◆ TASKS FOR THIS EXERCISE ◆
a) Using the forum discussion about the 2012 quad-core Mac mini, answer each question below.
(i) What Geekbench rating is given for the i5 version of the 2015 13" MBP?
(ii) What read/write speed does the poster get when using the base 2014 Mini as a network disk?
(iii) Which macOS version does the internal SSD of the 2012 quad boot into?
b) List every Mac model, identified by year, that the forum discussion about the 2012 quad-core Mac mini mentions.

-- START ARTICLE --

Thanks! The fact that I’ve been vacillating since November tells me I’m leaning toward keeping it.
 
I have a 2012 2.6ghz quad that I use for video editing. Aside from the aging HD4000, it's really a great machine. I don't know which 2015 13" MBP you have, but the i5 version has a geekbench rating around 7000 and your mini is almost 12000. No way that I would trade my Mini for any 2015 MBP, a 3 hour render would turn into a 5 or 6 hour render. But of course, if you don't care about CPU then there's no need to keep the Mini, I think that is the main case for the 2012 quads.

Using it as a media server is a huge waste of resources, you don't need a quad core cpu for that. I have a base model 2014 Mini (4gb/500gb HD) as a media server and it is even overkill for that. Using it as a network disk on my LAN with filesharing, I get about 100MB/sec read/write performance. So I wouldn't keep the quad just for that purpose, sell it and get a base mini or some other inexpensive computer.

One thing I like about my 2012 quad is that it runs MacOS 10.8.5. I have the internal SSD set to boot into that, for the times when I still need my very expensive legacy software. But most of the time it boots into Sierra from an external USB 1tb SSD. I am not interested in selling mine, regardless of resale value, because I still need it for specific things and a new Mac with comparable CPU is more than I want to spend.
 
I know people do it, so does Apple continue providing security updates and such for older versions of macOS, at least for a certain number of years?

Yes. I don't tend to run the latest MacOS (as a matter of personal preference), and they still get big fixes and security updates for a few years.

It's very short compared to Windows though.

-- END ARTICLE --
-- START SUPPLIED DATA --

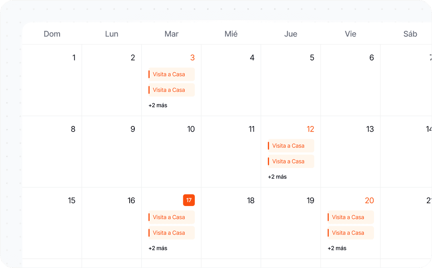Click the Mié column header

click(x=230, y=34)
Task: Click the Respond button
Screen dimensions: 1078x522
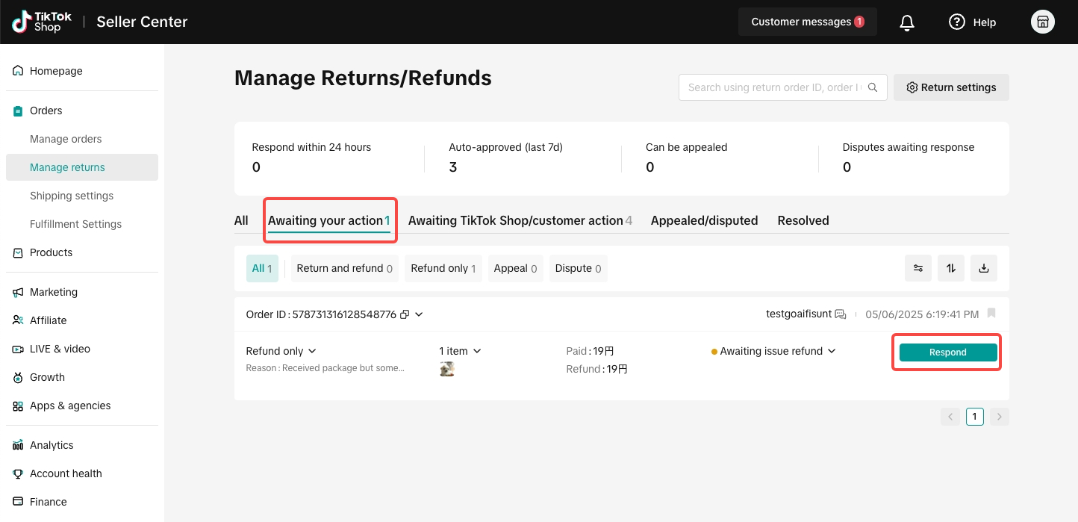Action: point(948,352)
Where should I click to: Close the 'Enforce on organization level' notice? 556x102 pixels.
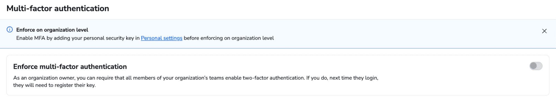[x=544, y=31]
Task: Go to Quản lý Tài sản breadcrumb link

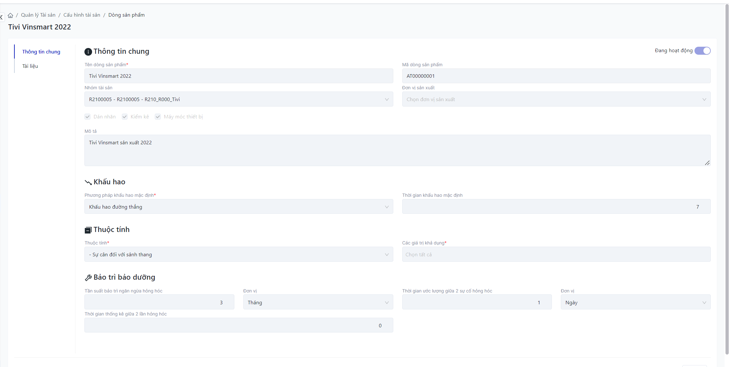Action: click(x=38, y=15)
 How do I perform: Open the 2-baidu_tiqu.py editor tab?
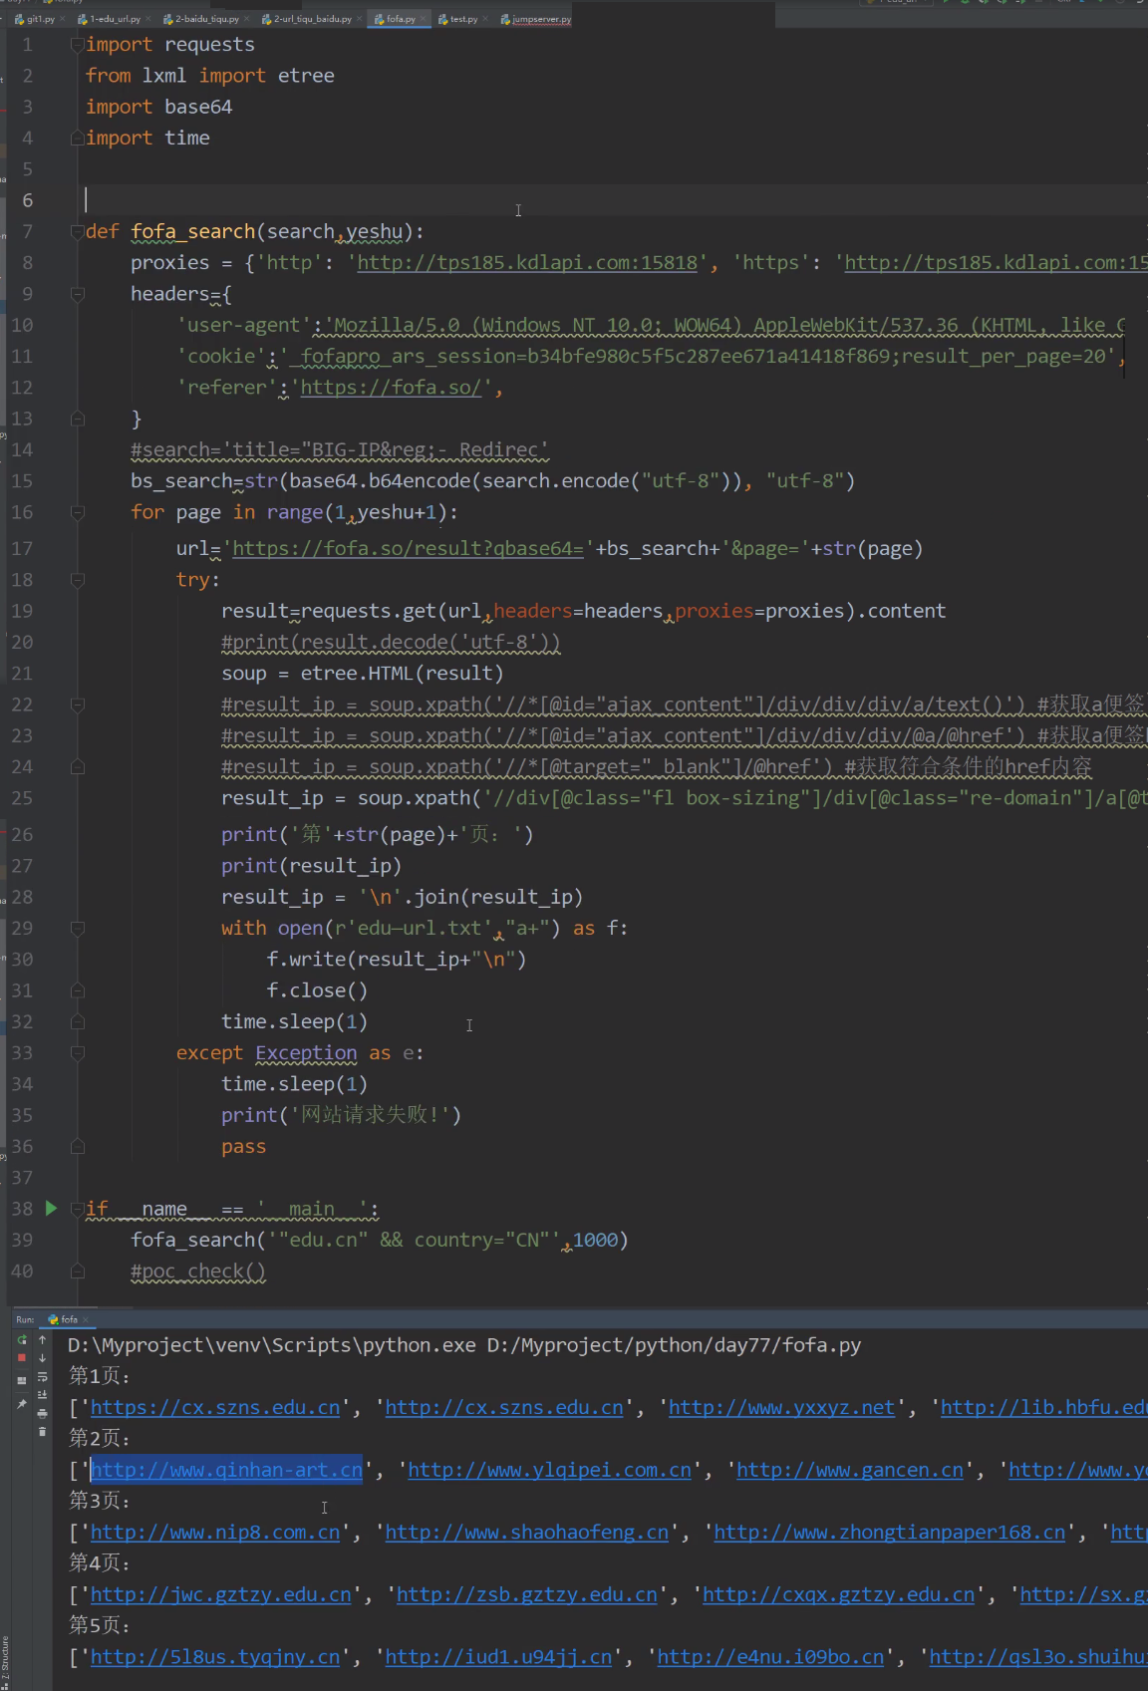pyautogui.click(x=206, y=19)
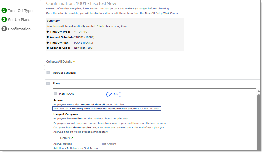Click the gray step 3 circle icon
This screenshot has width=264, height=154.
coord(4,29)
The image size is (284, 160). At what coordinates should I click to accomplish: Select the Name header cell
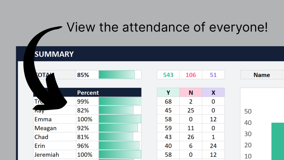[x=262, y=75]
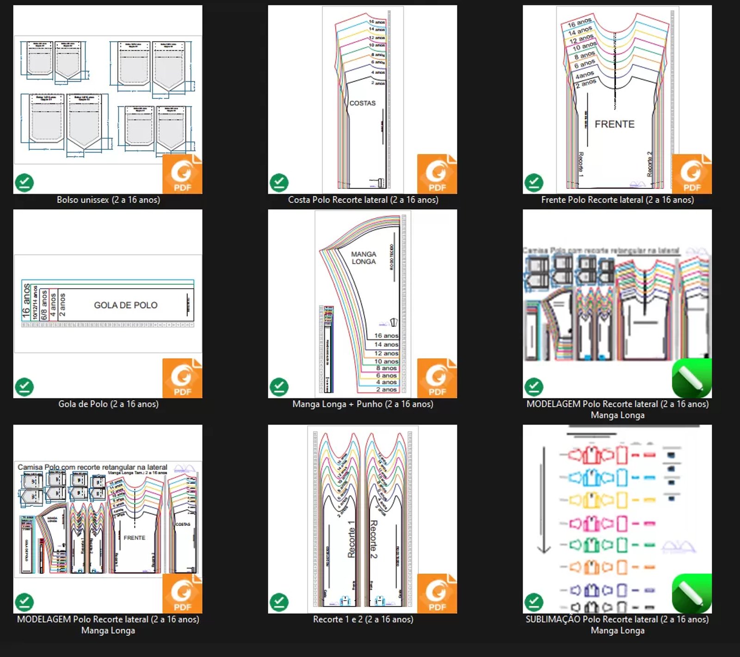
Task: Click the PDF badge on Gola de Polo file
Action: coord(182,378)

-- END SUPPLIED DATA --

◆ SOLUTIONS ◆
a)
(i) Around 7000.
(ii) About 100MB/sec.
(iii) MacOS 10.8.5.

b)
- 2012 2.6ghz quad Mini
- 2015 13" MBP
- 2014 Mini (base model, 4gb/500gb HD)